Pour d’autres indicateurs de richesses

Auteurs

Constat

En dépit de leurs limites de plus en plus reconnues, y compris en 2008-2009 par la commission internationale présidée par Joseph Stiglitz, les deux indicateurs qui restent le plus présents dans les débats politiques, publics, et dans les médias, sont le PIB (produit intérieur brut) et la croissance de ce PIB ou croissance économique. Pourtant, selon une formule du sénateur Robert Kennedy en 1968, “le PIB mesure tout, sauf ce qui fait que la vie vaut d’être vécue” !

Cet indicateur purement économique et monétaire est indifférent aux destructions de l’environnement, à la santé sociale, aux inégalités et à la pauvreté, à toutes les activités bénévoles et domestiques “gratuites” mais pourtant pourvoyeuses de richesses essentielles. Il peut croître aussi bien du fait d’activités économiques nuisibles que par l’expansion d’activités d’une forte utilité collective. Il ne tient aucun compte de l’état des patrimoines de société, dont les patrimoines naturels. Pour ces raisons et d’autres, la croissance ne peut plus être considérée comme la solution à tous les problèmes, mais comme l’un des plus sérieux problèmes freinant l’émergence de solutions…

Cap à prendre

Depuis deux à trois décennies, des indicateurs alter- natifs sont sur la table, élaborés selon les cas par des institutions officielles, des chercheurs, ou par des ONG et collectifs de citoyens. Ces indicateurs ne sauraient mettre en chiffres “tout ce qui compte”, car bien des domaines d’une bonne vie sont et doivent rester hors de la quantification. Mais au moins faut-il “compter ce qui compte”, qui ne relève pas du toujours plus, mais du mieux : entre autres, l’état des inégalités et de l’exclusion dans plusieurs domaines, de la bonne santé humaine et sociale, de l’environnement. Il faut en priorité des indicateurs liés à des finalités humaines, sociales et écologiques. Mais, s’agissant de telles finalités, qui est légitime pour les définir, puis pour choisir les indicateurs appropriés en veillant à ce que les citoyens puissent se les approprier ? L’exigence d’appropriation citoyenne est actuellement difficile à faire accepter par les “décideurs”, mais la fermeté s’impose si l’on ne veut pas que le couple de l’expertocratie et de l’oligarchie confisque ces choix essentiels.

Actions immédiates

A  –  Définir les nouveaux indicateurs de richesses grâce à un processus participatif citoyen

Une loi a été votée par le Parlement le 13 avril 2015, mais le choix des indicateurs alternatifs ayant été confié à des institutions traditionnelles, les indicateurs retenus souffrent de biais et de limites. Cette loi prévoit notamment que “le Gouvernement remet annuellement au Parlement […] un rapport présentant l’évolution de nouveaux indicateurs de richesse, tels que des indicateurs d’inégalités, de qualité de vie et de développement durable, ainsi qu’une évaluation […] qualitative ou quantitative de l’impact des principales réformes engagées l’année précédente et l’année en cours et de celles envisagées pour l’année suivante, notamment dans le cadre des lois de finances, au regard de ces indicateurs”.

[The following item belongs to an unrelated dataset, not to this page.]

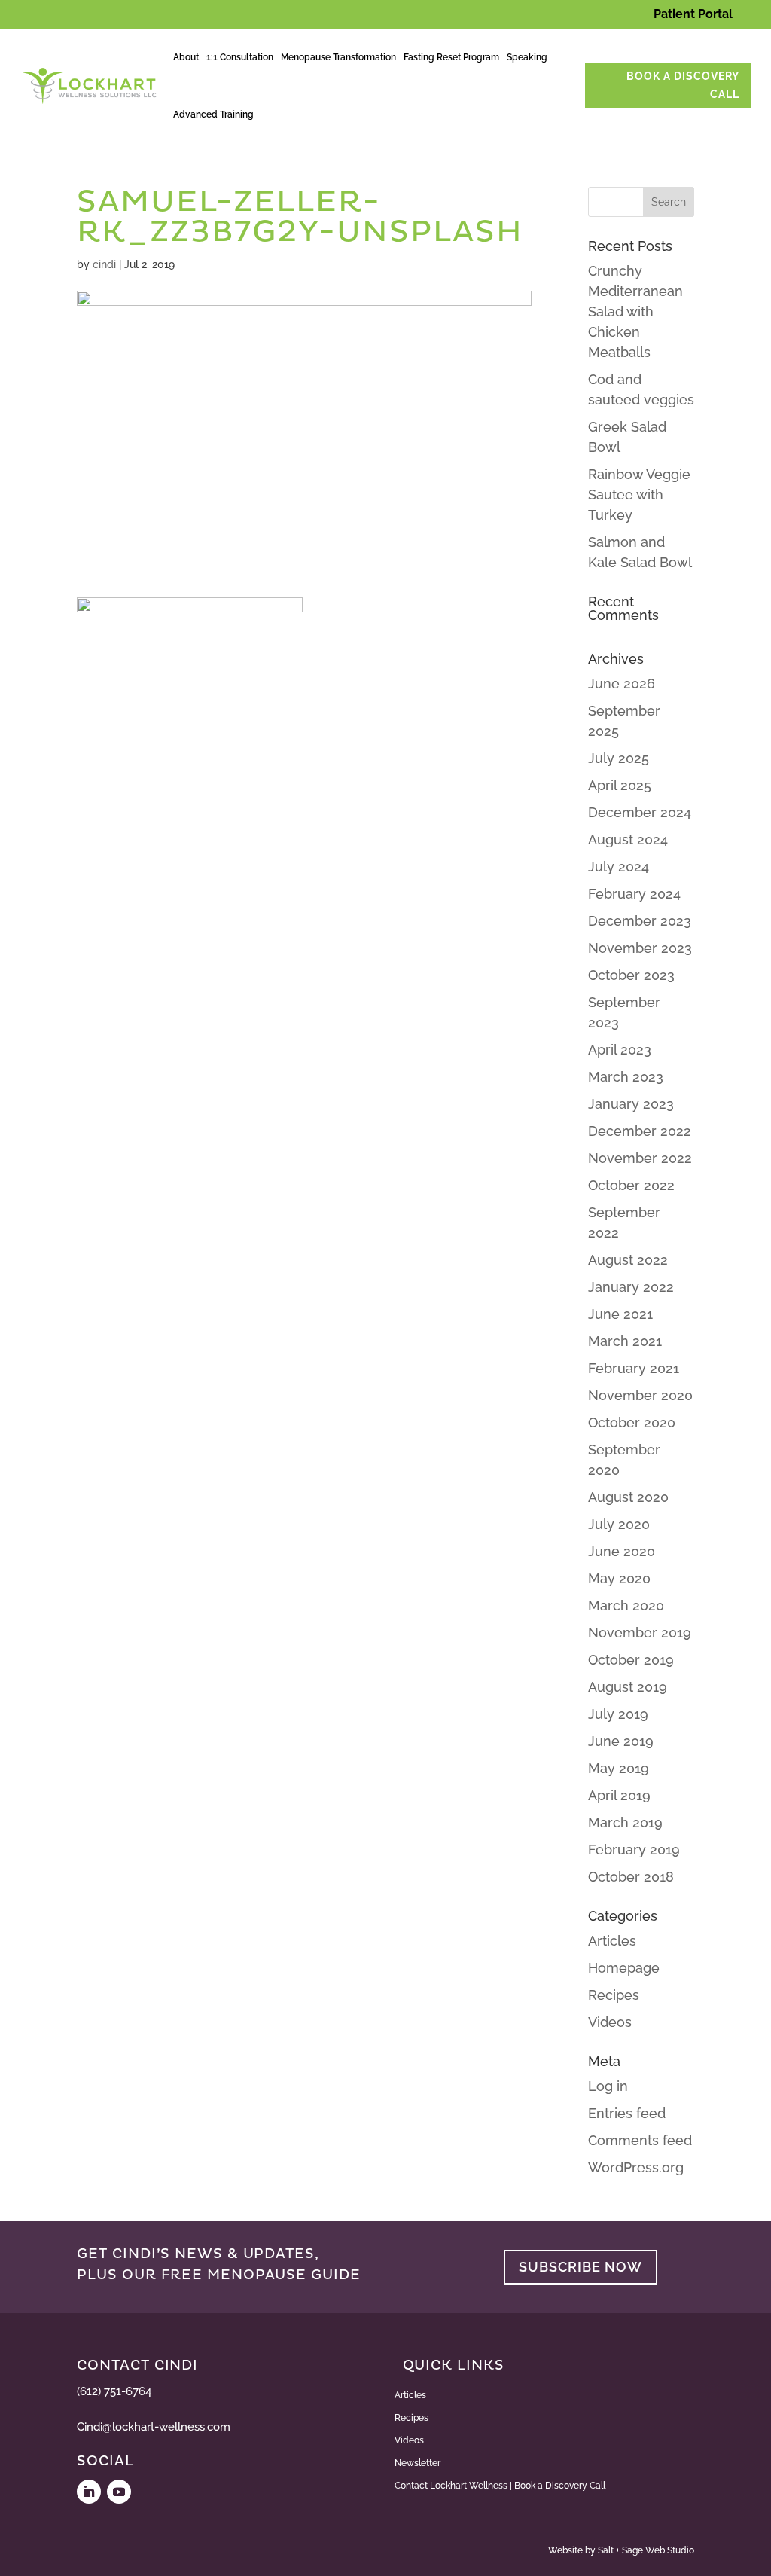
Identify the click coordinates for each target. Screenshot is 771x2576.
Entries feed (627, 2113)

Il faut impérativement compléter cette loi par la mention suivante : “Ce rapport doit faire l’objet d’un débat devant le Parlement. Le choix des indicateurs pertinents pour guider une transition écologique et sociale désirable doit être exemplaire sur le plan de la participation de la société civile (associations et ONG, syndicats, citoyens tirés au sort) et ne peut en aucun cas être confié à des instituts techniques ou à des organismes dépendant du Gouvernement.”

B  –  Utiliser ces nouveaux indicateurs de richesses et non les indicateurs dominants

Il faut exiger l’usage effectif de ces indicateurs en lieu et place des indicateurs économiques dominants, pour évaluer a priori  et a posteriori les projets, programmes et politiques publics et privés. Il ne servirait à rien de disposer d’indicateurs nouveaux pertinents s’ils ne sont pas utilisés comme de nouvelles boussoles pour l’action  collective.